Pré-visualizando sites externos com segurança — implementação de proxy + sanitização + iframe sandbox
- engineering
- security
- nextjs
- iframe
Resumo deste artigo
- Carregar um site externo em um iframe da própria origem traz o risco de o JS externo acessar a sessão do serviço
- A defesa é em camadas: "proxy com proteção contra SSRF + remoção de JS externo + CSP restritivo + iframe sandbox"
- Um sandbox forte demais pode até bloquear os próprios scripts internos. Esquecer de incluir
allow-scriptsfoi uma armadilha que fez a funcionalidade parar de funcionar
O teste A/B do HeatMapX conta com uma funcionalidade que permite "pré-visualizar a aparência após a alteração (Variant B), já aplicada à página de destino". Tecnicamente, isso significa "exibir o site externo do usuário, com segurança, dentro de um iframe do próprio domínio do serviço" — um processo surpreendentemente delicado. Neste artigo, compartilhamos o design da solução e as armadilhas que encontramos na prática.
Por que uma implementação ingênua é perigosa
Se buscarmos o HTML do site externo e o servirmos diretamente pela própria origem (por exemplo, heatmapx.com), qualquer <script> ou onclick= presente nesse HTML passa a ser executado com os privilégios da própria origem. Isso abre a possibilidade de leitura de cookies e sessões de login. É algo que precisamos evitar a todo custo.
Estrutura de defesa em camadas
Para isso, empilhamos as seguintes camadas.
1. Proxy com proteção contra SSRF
Validamos a URL de destino e rejeitamos qualquer esquema que não seja http/https. Além disso, bloqueamos localhost, IPs privados e endpoints de metadados de nuvem (como 169.254.169.254). Os redirecionamentos não são seguidos automaticamente: usamos redirect: 'manual' para revalidar cada salto individualmente, evitando que o fluxo seja direcionado para a rede interna.
2. Remoção do JS externo (sanitização)
Removemos as tags <script>, os manipuladores inline on*= e o esquema javascript: do HTML obtido. Não há necessidade de executar o JS do site do cliente na pré-visualização (é uma limitação conhecida que SPAs não sejam totalmente reproduzidas).

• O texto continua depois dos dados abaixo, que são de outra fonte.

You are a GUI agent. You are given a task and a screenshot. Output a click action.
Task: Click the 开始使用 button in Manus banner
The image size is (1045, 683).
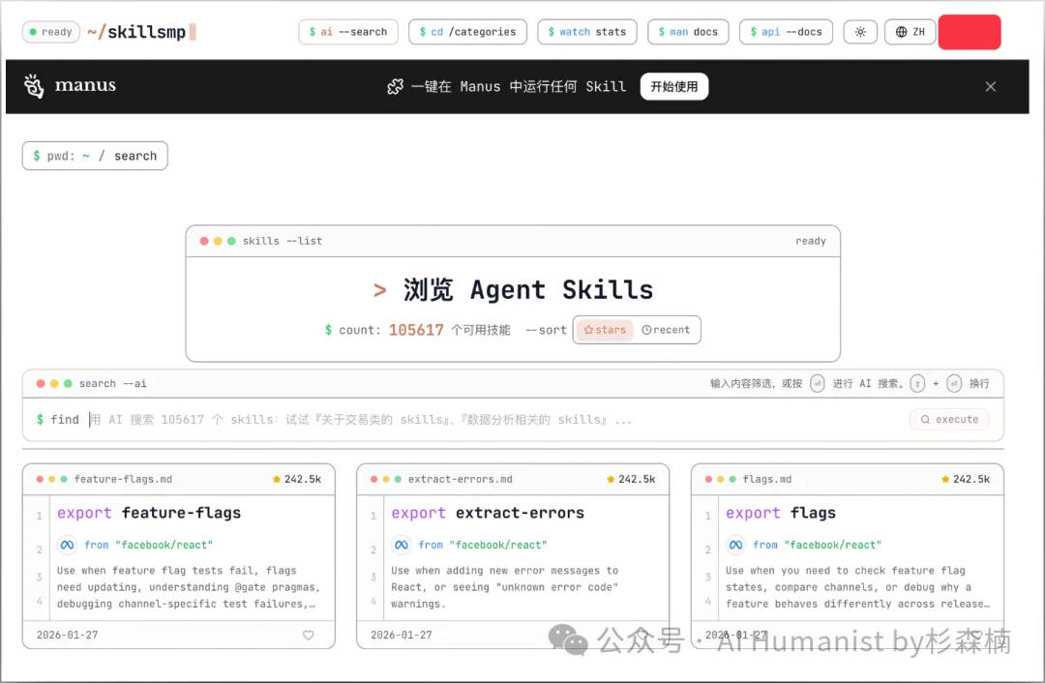coord(673,86)
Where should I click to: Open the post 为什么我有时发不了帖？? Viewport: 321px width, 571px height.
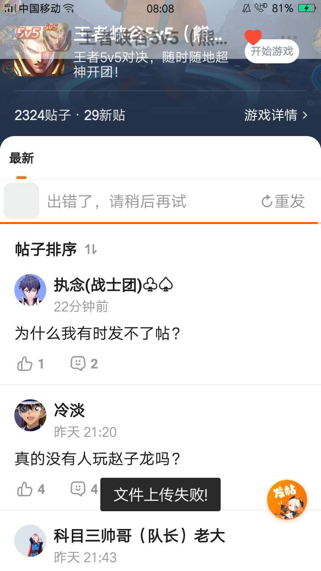click(x=98, y=333)
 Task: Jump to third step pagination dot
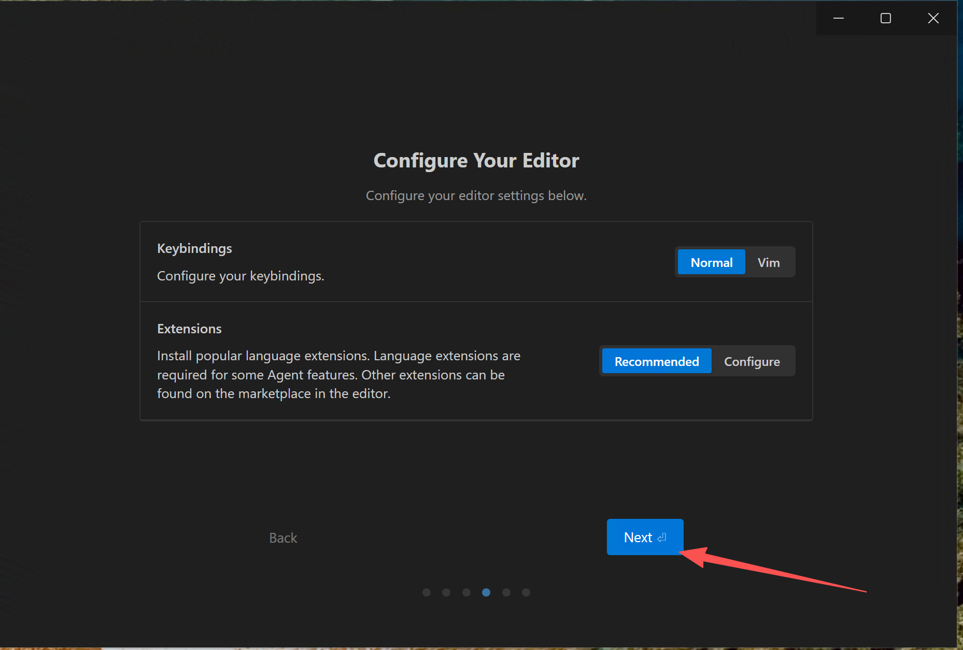[x=466, y=592]
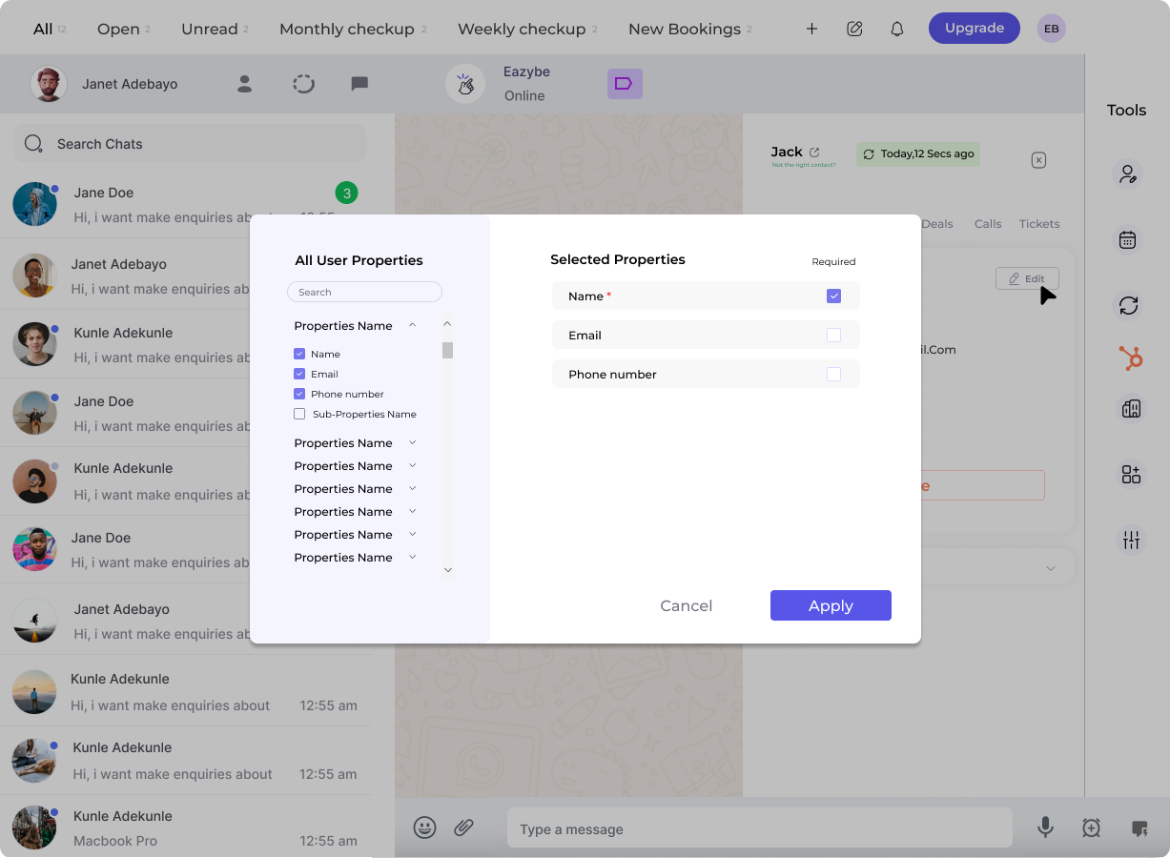The width and height of the screenshot is (1170, 858).
Task: Open the dropdown below the orange field
Action: pos(1049,567)
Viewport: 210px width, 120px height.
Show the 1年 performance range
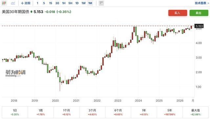pos(144,112)
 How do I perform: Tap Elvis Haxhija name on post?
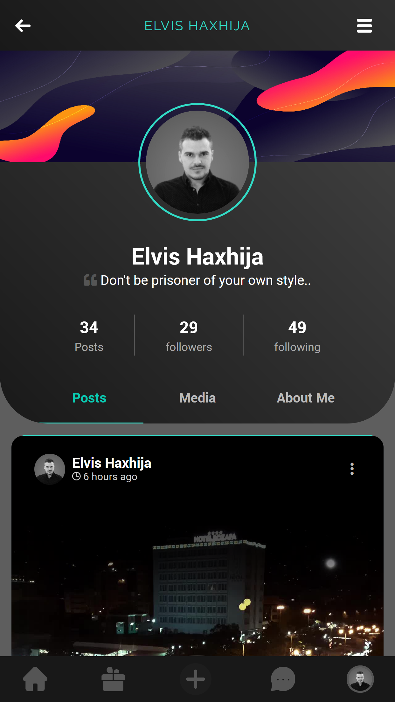click(112, 463)
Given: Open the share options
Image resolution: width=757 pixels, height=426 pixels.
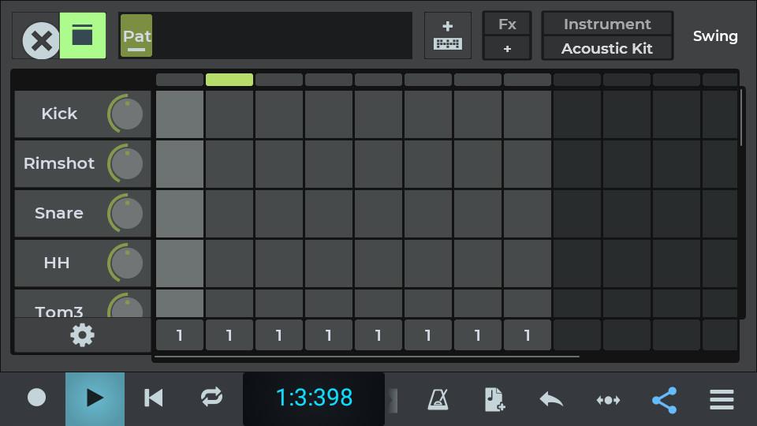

3. CSP restritivo e base href
Inserimos um <base href> logo após o <head> para resolver caminhos relativos de imagens e CSS, e aplicamos à resposta um CSP restritivo que impede a execução de JS externo. Imagens e CSS são permitidos, pois são necessários para a exibição.
4. iframe sandbox
Por fim, isolamos o lado da exibição adicionando o atributo sandbox ao iframe.
A armadilha: o sandbox estava restritivo demais
Na pré-visualização, injetamos no HTML obtido um pequeno script interno que "aplica a alteração (changeSet)" e o executamos dentro do iframe para modificar a aparência. Porém, o sandbox do iframe de pré-visualização estava configurado apenas com allow-same-origin, sem o allow-scripts.
Como resultado, nosso próprio script também deixava de ser executado, causando um bug em que a página original era exibida sem a alteração ser aplicada. O iframe do lado do editor de edição, configurado corretamente com allow-scripts allow-same-origin, funcionava normalmente — a causa era essa divergência de configuração entre os dois.
A correção foi simples: bastou alinhar o lado da pré-visualização também para allow-scripts allow-same-origin. Junto com isso, adicionamos um teste de regressão que valida o atributo sandbox do iframe.
sandbox="allow-same-origin" → sandbox="allow-scripts allow-same-origin"
Lições aprendidas
- Pense na incorporação de conteúdo externo como uma "defesa em camadas". Não confie em uma única medida.
- O
sandboxnão é seguro só por estar presente — o essencial é conceder exatamente os privilégios necessários, nem mais, nem menos. Se for restritivo demais, pode até travar a própria funcionalidade. - Sempre que houver "dois fluxos que fazem o mesmo processo" (como o editor e a pré-visualização), verifique se os atributos de segurança estão alinhados entre eles. Corrigir apenas um lado pode quebrar o outro.
Conclusão
É possível implementar uma pré-visualização segura de sites externos combinando proteção contra SSRF, remoção de JS externo, CSP restritivo e iframe sandbox em camadas de defesa. E os privilégios do sandbox trazem problemas tanto quando são insuficientes quanto quando são excessivos. O esquecimento do allow-scripts neste caso foi um exemplo clássico disso.